As if a storm had torn through the picture, the result of his work of destruction appears to be almost impressionistic. Torn black-and-white pictures from sex magazines are randomly distributed, as if by chance, over the surface of the picture with its base of dirty shades of turquoise and blue. This cold aqueous environment is warmed by only a few pink flesh tones. In contrast to these four-color pictures, the uncolored pinups have white edges which, especially in the upper half of the picture, spread out in a sudden burst of disconnected lines and angles. As if something were falling down. This is a profane fall to hell, plunging naked bodies into the abyss.

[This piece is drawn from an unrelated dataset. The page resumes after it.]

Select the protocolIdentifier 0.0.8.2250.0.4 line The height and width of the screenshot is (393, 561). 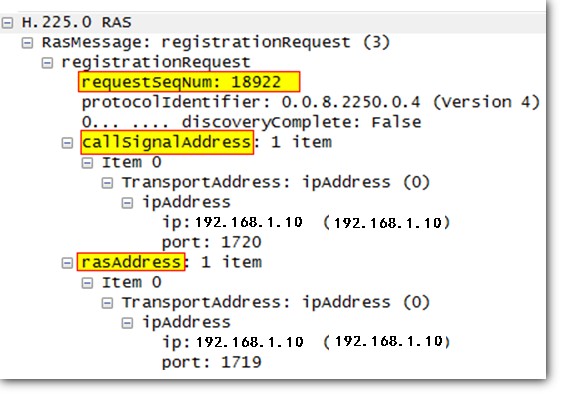point(311,102)
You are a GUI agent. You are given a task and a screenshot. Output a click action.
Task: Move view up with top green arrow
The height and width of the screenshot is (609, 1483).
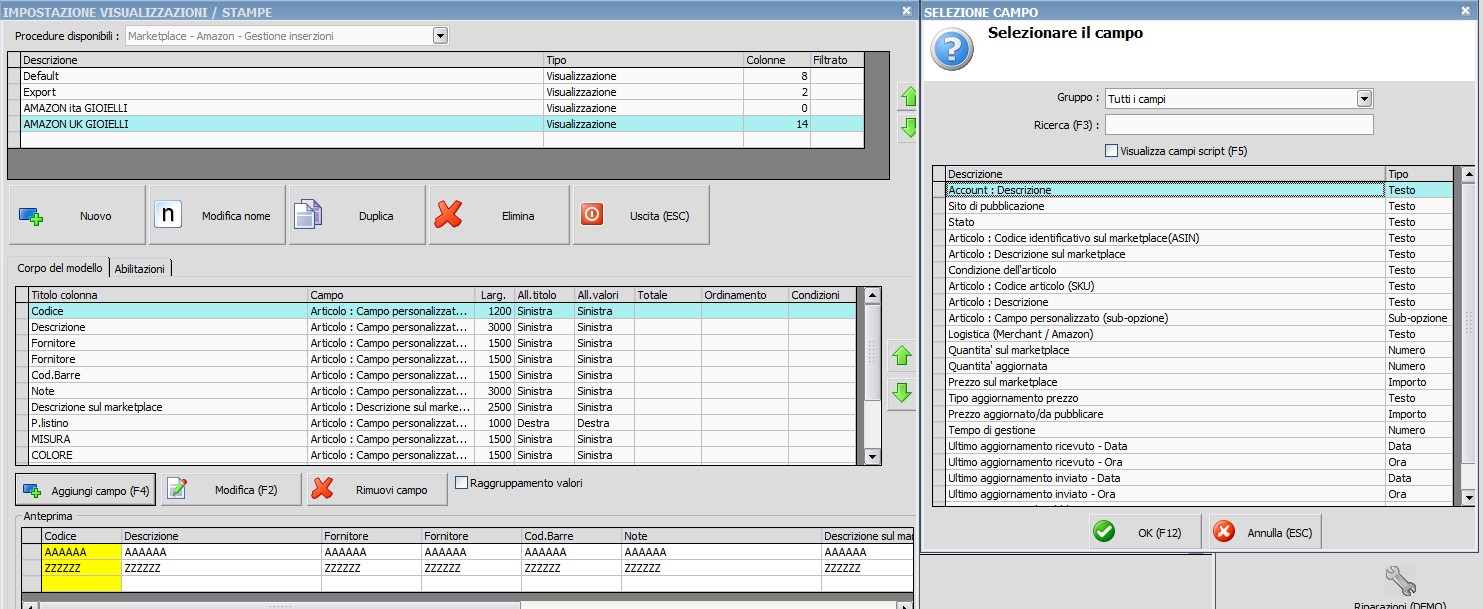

For Boris Lurie, this iconoclasm is an act of liberation. An exorcism of obsessive pictures which simultaneously captivated and tormented him. A well-known photo shows the artist lying in bed and critically sizing up a full-bosomed naked woman in a book. The forceful pull of erotic pictures results from the contradiction of attraction and denial. Of women offering themselves and withdrawing at the very same moment. Although they were themselves degraded to objects of male sexuality, the ”girlies” – as Boris Lurie called them – thus gained power over those dreaming about them. For the Holocaust survivor, the naked bodies of the magazines and the dead bodies in concentration camps and mass shootings were linked in a twofold manner: They brought up traumatic pictures – whether experienced in reality or only imagined as in the case of the Rumbula massacre where the victims had to undress to be naked before being shot to death. The “pin-up conglomerations” could thus also stand for the mass graves near Riga, as Boris Lurie acknowledged in an interview. On the other hand, they corrected the tormenting pictures of tortured, emaciated bodies by presenting the sensuality of full and plump breasts, bottoms and thighs. The pinups promised healing but were nothing but commercial wares, as everything in Boris Lurie’s new homeland. ”Sex sells” – itself only a business which made the artist feel an intense rage.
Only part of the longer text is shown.